→ Required action
Collect every line in the records below that contains the word "agent".
== Stored data ==
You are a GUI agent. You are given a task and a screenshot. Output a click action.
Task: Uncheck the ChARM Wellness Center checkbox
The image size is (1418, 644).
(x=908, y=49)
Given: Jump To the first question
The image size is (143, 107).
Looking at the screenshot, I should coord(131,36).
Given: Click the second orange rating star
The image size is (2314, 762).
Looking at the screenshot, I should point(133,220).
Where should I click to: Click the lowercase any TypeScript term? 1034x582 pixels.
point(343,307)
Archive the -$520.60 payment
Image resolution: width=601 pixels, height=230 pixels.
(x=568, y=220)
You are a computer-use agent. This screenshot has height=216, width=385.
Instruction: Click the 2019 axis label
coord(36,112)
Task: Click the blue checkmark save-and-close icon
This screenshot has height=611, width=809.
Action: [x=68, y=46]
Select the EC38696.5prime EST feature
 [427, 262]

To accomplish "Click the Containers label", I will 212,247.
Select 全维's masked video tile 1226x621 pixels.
===
→ Task result
You are a GUI agent. You are given a task and a screenshot. Output a click action.
You are a computer-use agent. This screenshot has height=216, width=385.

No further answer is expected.